[TO DO] Output the records below exactly as they appear, beginning at the line that contains "Given: Click the 量 4976 volume readout" and ending with the line that contains "coord(77,439)". Output only those lines.

[PROVIDED ENTRIES]
================

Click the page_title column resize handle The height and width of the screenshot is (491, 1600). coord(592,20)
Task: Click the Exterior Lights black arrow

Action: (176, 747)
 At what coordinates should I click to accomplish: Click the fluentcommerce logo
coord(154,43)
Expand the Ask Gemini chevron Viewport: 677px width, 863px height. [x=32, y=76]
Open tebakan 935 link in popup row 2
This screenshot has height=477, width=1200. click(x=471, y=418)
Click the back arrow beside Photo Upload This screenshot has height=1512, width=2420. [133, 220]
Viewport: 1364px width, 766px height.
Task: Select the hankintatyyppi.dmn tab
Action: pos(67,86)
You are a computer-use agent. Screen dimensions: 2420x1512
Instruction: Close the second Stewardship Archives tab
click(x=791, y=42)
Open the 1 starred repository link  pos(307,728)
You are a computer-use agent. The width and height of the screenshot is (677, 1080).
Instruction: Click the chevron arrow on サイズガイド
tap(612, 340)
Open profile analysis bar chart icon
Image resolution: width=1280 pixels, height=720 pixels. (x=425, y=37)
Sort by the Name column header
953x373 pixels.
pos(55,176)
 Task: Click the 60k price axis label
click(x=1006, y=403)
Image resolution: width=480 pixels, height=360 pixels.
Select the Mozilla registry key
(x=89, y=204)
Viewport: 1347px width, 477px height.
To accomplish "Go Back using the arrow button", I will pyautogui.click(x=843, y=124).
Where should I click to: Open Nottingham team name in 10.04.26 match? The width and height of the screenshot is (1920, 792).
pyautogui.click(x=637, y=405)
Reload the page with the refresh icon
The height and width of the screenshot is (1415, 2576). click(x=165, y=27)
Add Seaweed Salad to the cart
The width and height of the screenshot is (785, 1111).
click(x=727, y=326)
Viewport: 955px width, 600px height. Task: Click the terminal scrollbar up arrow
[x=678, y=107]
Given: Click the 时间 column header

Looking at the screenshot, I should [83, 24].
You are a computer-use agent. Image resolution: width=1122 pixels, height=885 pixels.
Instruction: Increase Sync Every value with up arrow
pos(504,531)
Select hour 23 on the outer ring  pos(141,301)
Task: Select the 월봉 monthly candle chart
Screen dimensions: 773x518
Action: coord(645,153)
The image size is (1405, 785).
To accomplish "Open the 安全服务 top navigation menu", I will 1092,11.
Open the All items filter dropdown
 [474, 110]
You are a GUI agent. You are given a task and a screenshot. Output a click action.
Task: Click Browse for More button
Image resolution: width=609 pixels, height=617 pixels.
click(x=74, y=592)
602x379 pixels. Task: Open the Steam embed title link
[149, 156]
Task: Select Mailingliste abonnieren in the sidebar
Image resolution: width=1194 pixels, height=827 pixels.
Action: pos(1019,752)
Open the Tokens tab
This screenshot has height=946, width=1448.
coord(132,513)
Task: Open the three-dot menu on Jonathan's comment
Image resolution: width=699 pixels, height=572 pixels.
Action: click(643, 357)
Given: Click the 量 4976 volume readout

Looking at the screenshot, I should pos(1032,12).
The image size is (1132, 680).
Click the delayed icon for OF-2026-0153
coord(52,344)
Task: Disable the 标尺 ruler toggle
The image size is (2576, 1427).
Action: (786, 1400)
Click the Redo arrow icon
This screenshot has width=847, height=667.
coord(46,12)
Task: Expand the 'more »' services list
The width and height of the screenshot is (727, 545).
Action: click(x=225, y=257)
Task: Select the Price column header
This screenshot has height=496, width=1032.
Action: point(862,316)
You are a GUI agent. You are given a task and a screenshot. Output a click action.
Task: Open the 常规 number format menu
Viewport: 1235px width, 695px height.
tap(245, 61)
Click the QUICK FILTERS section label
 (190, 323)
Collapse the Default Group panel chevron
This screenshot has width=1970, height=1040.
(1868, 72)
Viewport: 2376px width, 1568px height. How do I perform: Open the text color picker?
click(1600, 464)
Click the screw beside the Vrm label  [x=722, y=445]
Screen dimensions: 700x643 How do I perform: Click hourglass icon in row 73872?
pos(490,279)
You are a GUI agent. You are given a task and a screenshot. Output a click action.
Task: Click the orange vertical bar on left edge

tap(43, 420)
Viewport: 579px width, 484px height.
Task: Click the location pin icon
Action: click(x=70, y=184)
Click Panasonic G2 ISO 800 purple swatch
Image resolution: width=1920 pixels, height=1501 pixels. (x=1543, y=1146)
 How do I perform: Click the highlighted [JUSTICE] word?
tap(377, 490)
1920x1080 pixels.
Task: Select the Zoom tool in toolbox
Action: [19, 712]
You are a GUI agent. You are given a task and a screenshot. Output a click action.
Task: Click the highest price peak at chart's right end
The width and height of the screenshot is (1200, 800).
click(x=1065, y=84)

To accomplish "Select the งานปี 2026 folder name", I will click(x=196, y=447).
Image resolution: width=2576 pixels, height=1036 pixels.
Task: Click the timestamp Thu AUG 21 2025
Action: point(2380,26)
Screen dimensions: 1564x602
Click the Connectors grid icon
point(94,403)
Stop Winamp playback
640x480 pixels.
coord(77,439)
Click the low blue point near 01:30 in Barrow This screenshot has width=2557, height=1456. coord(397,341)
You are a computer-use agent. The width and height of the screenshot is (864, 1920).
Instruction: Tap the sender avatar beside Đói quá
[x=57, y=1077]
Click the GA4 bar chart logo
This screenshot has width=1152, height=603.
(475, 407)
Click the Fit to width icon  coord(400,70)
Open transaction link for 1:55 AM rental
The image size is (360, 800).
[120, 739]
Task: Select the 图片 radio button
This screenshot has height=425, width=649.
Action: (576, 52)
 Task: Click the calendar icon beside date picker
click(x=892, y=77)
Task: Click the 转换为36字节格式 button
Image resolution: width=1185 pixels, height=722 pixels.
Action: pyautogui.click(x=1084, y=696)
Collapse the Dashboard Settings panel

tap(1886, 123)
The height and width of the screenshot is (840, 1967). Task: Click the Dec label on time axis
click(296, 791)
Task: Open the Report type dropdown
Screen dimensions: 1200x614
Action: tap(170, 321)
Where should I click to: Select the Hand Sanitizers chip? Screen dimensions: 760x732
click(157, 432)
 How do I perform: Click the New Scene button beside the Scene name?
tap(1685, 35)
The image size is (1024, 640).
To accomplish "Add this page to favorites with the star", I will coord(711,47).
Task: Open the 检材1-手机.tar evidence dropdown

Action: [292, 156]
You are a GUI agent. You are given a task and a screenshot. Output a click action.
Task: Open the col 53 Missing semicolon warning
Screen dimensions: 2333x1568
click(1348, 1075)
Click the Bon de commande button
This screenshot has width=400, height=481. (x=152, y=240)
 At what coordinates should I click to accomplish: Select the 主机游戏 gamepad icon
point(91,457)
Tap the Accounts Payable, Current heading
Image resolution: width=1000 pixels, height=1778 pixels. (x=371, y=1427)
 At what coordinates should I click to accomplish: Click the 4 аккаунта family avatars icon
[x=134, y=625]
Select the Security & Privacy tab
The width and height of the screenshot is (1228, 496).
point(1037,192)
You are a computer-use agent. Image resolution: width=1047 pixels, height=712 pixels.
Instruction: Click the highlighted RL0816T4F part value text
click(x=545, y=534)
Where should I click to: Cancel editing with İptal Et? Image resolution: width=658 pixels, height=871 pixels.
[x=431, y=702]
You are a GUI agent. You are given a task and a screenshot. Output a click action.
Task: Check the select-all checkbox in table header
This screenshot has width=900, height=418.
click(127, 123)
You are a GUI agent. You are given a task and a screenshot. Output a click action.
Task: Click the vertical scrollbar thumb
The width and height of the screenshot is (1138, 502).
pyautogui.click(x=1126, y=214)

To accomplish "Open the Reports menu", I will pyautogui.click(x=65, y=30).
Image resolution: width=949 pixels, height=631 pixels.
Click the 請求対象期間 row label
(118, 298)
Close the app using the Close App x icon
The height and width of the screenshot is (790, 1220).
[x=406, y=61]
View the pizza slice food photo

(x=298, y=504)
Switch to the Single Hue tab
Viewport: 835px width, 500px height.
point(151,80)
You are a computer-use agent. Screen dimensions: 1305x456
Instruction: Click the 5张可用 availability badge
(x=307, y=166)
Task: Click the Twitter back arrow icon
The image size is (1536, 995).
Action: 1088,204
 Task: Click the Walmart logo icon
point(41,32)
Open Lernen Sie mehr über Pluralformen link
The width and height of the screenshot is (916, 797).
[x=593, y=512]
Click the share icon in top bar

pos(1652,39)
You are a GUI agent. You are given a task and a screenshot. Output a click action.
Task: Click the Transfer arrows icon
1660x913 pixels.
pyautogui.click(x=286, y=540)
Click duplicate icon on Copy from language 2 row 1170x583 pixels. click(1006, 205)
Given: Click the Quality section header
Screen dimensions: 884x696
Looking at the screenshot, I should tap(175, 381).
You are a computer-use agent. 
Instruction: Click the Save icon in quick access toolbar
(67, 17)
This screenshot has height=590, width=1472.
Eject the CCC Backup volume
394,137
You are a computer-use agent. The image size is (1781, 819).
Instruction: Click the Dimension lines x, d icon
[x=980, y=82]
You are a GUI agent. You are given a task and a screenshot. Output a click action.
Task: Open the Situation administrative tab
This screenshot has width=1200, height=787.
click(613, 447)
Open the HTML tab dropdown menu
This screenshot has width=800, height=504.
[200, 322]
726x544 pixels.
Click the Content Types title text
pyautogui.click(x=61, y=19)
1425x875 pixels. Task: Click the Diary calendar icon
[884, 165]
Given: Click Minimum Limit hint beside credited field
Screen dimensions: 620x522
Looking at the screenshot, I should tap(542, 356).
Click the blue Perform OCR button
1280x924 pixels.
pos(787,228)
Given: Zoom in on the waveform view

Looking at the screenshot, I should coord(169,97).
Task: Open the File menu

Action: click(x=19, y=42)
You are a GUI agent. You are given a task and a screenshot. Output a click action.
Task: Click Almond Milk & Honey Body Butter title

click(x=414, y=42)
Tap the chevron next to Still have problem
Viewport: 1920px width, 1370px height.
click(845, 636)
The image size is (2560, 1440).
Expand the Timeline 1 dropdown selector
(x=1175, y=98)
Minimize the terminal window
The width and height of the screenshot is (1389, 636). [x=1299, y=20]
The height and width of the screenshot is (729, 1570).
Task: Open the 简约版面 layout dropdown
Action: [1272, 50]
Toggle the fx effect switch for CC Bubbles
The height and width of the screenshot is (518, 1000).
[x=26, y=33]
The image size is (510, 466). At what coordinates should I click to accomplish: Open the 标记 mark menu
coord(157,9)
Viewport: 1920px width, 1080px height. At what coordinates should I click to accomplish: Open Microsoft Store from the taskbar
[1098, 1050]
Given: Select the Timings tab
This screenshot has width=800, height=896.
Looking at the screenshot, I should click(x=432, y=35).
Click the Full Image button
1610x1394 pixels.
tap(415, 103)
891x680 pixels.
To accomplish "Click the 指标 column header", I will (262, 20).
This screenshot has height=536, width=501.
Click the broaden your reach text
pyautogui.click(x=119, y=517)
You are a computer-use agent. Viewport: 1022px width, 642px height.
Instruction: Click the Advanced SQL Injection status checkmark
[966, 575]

================

[WRITTEN RESPONSE]
Given: Click the 量 4976 volume readout

Looking at the screenshot, I should pos(1032,12).
The image size is (1132, 680).
Click the delayed icon for OF-2026-0153
coord(52,344)
Task: Disable the 标尺 ruler toggle
The image size is (2576, 1427).
Action: (786, 1400)
Click the Redo arrow icon
This screenshot has width=847, height=667.
coord(46,12)
Task: Expand the 'more »' services list
The width and height of the screenshot is (727, 545).
Action: click(x=225, y=257)
Task: Select the Price column header
This screenshot has height=496, width=1032.
Action: point(862,316)
You are a GUI agent. You are given a task and a screenshot. Output a click action.
Task: Open the 常规 number format menu
Viewport: 1235px width, 695px height.
tap(245, 61)
Click the QUICK FILTERS section label
 (190, 323)
Collapse the Default Group panel chevron
This screenshot has width=1970, height=1040.
(1868, 72)
Viewport: 2376px width, 1568px height. How do I perform: Open the text color picker?
click(1600, 464)
Click the screw beside the Vrm label  [x=722, y=445]
Screen dimensions: 700x643 How do I perform: Click hourglass icon in row 73872?
pos(490,279)
You are a GUI agent. You are given a task and a screenshot. Output a click action.
Task: Click the orange vertical bar on left edge

tap(43, 420)
Viewport: 579px width, 484px height.
Task: Click the location pin icon
Action: click(x=70, y=184)
Click Panasonic G2 ISO 800 purple swatch
Image resolution: width=1920 pixels, height=1501 pixels. (x=1543, y=1146)
 How do I perform: Click the highlighted [JUSTICE] word?
tap(377, 490)
1920x1080 pixels.
Task: Select the Zoom tool in toolbox
Action: [19, 712]
You are a GUI agent. You are given a task and a screenshot. Output a click action.
Task: Click the highest price peak at chart's right end
The width and height of the screenshot is (1200, 800).
click(x=1065, y=84)

To accomplish "Select the งานปี 2026 folder name", I will click(x=196, y=447).
Image resolution: width=2576 pixels, height=1036 pixels.
Task: Click the timestamp Thu AUG 21 2025
Action: point(2380,26)
Screen dimensions: 1564x602
Click the Connectors grid icon
point(94,403)
Stop Winamp playback
640x480 pixels.
coord(77,439)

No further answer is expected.